= Waistel Cooper =

British studio potter (1921–2003)

Waistel Cooper (19 April 1921 – 15 January 2003) was a British studio potter.

== Biography ==

Cooper was born in Ayr, Scotland and initially studied painting at Hospitalfield School of Art during 1937 and 1938. At Hospitalfield, Waistel was taught by James Cowie who used Waistel as a model for his masterpiece 'An Outdoor School of Painting', in collection of the Tate Gallery. Waistel's fellow students at Hospitalfield included Robert MacBryde, Robert Colquhoun, Patrick Hennessey and Robert Henderson Blythe. Subsequently, Waistel won a painting scholarship to Edinburgh College of Art, though these studies were interrupted by World War II.

Cooper first flirted with pottery on a portrait commission in Iceland, and returned to England to set up a pottery studio in the village of Porlock, Somerset in 1950.
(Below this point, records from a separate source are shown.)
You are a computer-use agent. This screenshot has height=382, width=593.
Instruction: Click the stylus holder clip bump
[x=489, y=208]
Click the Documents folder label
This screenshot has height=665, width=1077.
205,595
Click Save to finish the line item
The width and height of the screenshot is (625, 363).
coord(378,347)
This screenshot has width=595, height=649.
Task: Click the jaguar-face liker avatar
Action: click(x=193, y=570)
Henry Rothschild (1913–2009) gave Cooper a one-man show at his craft gallery Primavera in August 1955. Often compared to contemporary London based studio potters Hans Coper and Lucie Rie, Cooper's rural lifestyle meant that he was largely isolated from London trends. Cooper stated, "I met Lucie Rie and Hans Coper in the fifties and felt a very strong kinship with the direction their work was taking, in so far as it was concerned, as was mine, with sculptural form and texture, and was light years away from the Japonaiserie of the Bernard Leach school of pottery."

In 1957 Cooper moved to the nearby hamlet of Culbone, where he re-established his pottery. He remained at Culbone for 25 years, before moving to Penzance in 1982.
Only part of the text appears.